Emiroğlu: "Baraj puanının kalkması yerindedir"

Emiroğlu: "Baraj puanının kalkması yerindedir"

Emiroğlu: "Baraj puanının kalkması yerindedir"

 

Kıbrıs Ada Kent Üniversitesi ve Kocaeli Sağlık ve Teknoloji Üniversitesi Mütevelli Heyeti Başkanı ve Avrupa Eğitim Vakfı Başkanı Giresunlu Dr. Talip Emiroğlu, üniversitelere girişte baraj puanlarının kaldırılması kararına olumlu baktığını söyledi.

 

Emiroğlu, yaptığı açıklamada, alınan bu kararın eğitim kalitesine, öyle söylenildiği gibi pek olumsuz etki yapacağını sanmadığını ifade ederek, “Üniversitelerin kaliteli eğitim yapmaları, giriş şeklinden ziyade öncelikle kendi organizasyonlarıyla alakalı olmalıdır. Sen liseden ne kadar başarılı öğrenci alırsan al, eğitiminde sıkıntı varsa fayda etmez, öğrenciyi sistemsizliğin içerisinde yok edersin" dedi.

 

Açıklamasında, "Başarısı düşük öğrencinin iyi bir organizasyon içerisinde başarılı olma şansı da vardır. Böyle kazançlar çok değerlidir" ifadesini kullanan Emiroğlu, şöyle devam etti:

 

"Bu güne kadar üniversiteye girişlerde zorluklar çıkarıldı da ne oldu? Eğitim kalitesi her zaman yine tartışıldı. Burada önemli olan üniversitelerin başarı iklimi içerisindeki çağdaş ve adil organizasyonlarıdır. Barajın kalkması, girişin kolaylaşması, işini doğru yapan üniversitelerin kalitesini düşürmez. Ama sadece hak edeni mezun etmek kaydıyla. Yani, üniversiteden çıkış, giriş gibi kolay olmamalıdır.

 

Gelelim şu sınav meselesine; 40 senedir sınav yapılıyor. Sınavlar bilenle bilmeyeni ayırmıyor, sadece sıralıyor. Yani bir soruyu 4 dakikada yapanla,  bir dakikada yapanı ayırıyor. Bir dakikada yapan kazanıyor, 4 dakikada yapan başarısız sayılıyor.

 

Ne oldu sonra? Dershaneler, hatta okullar eğitimi bırakıp öğretim yapmaya başladılar.

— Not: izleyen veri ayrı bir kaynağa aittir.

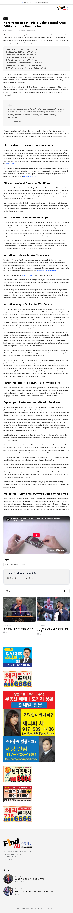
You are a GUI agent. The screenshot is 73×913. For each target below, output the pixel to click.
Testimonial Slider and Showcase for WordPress (25, 63)
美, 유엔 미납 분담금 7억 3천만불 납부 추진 (18, 629)
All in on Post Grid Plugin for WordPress (22, 52)
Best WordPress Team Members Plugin (22, 55)
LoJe (54, 909)
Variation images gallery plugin (46, 271)
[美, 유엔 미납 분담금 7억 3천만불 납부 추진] (8, 879)
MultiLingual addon (29, 176)
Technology (14, 564)
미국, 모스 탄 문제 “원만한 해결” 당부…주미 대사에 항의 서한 (36, 891)
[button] (64, 591)
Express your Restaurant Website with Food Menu (25, 65)
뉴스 (4, 625)
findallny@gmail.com (42, 2)
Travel (23, 564)
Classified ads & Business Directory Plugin (23, 49)
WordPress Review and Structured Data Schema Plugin (27, 68)
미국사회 (9, 625)
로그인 (23, 578)
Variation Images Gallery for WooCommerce (23, 60)
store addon (10, 164)
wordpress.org (26, 275)
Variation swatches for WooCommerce (22, 57)
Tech (6, 564)
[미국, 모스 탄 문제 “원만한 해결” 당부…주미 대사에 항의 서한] (8, 891)
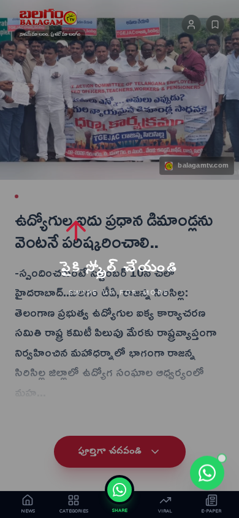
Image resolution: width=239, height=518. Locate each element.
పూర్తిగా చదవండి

Çıkma ihtimali olan soruları ezberletip kısa sürede cevaplama yöntemleri öğrettiler. Yani öğretim, eğitimi ikame etti. Bu yüzden, bir türlü ezberci eğitimden yorumcu eğitime geçemedik."

 

Bu konuda çarpıcı örnekler veren ve üniversite eğitimine farklı bir bakış açısı getiren Dr.Emiroğlu, şunları kaydetti:

 

"Almanya analitik eğitim seviyesinde. Ülkelerin ekonomisiyle, eğitimi arasında doğrudan ilişki vardır. Durum ortada. Yaklaşık 40 yıldır okullara giriş sınavı yapalım derken, okullar maalesef  sınavlara hazırlık yeri haline geldi.

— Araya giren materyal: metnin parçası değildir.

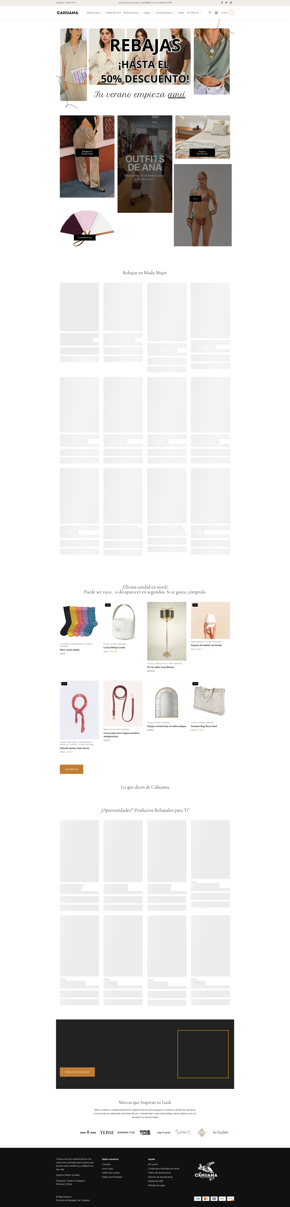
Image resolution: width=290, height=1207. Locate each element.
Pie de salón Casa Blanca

Sosyolojimiz, psikolojimiz değişti. Her şeye çabucak cevap veren bir toplum olduk. Söz bitmeden karşılığını yapıştırır hale geldik. Belki de bu yüzden kavgacıyız. Belki de bu yüzden bir birimizi anlayamıyoruz.

 

Düşünmeyi, yorumu, analitik bakışı ve enine boyuna değerlendirmeyi zayıflatıyoruz. Acaba niçin yeterince kurumsal olamıyoruz? İş hayatında, siyasette, sporda ve sanatta, yani hemen, hemen her alanda neden anında cevap veriyoruz? Sanki acelemiz mi var?  Sınav anlamında hayatı 180 dakikaya sığdırmaya alıştık. Bir de barajsız deneyelim. Hatta daha ileri gidelim ve her üniversite kendi öğrencisini kendisi seçsin. Dakikaya sığdırmadan oturup mülakatlar yapsın. Öğrenciyi dinlesin. Artık eğitimi öğrencinin bulunduğu yere gidip şekillendirmemiz lazım. Onları dedelerinin koşullarına zorlamaktan vazgeçelim. Ne dersiniz?"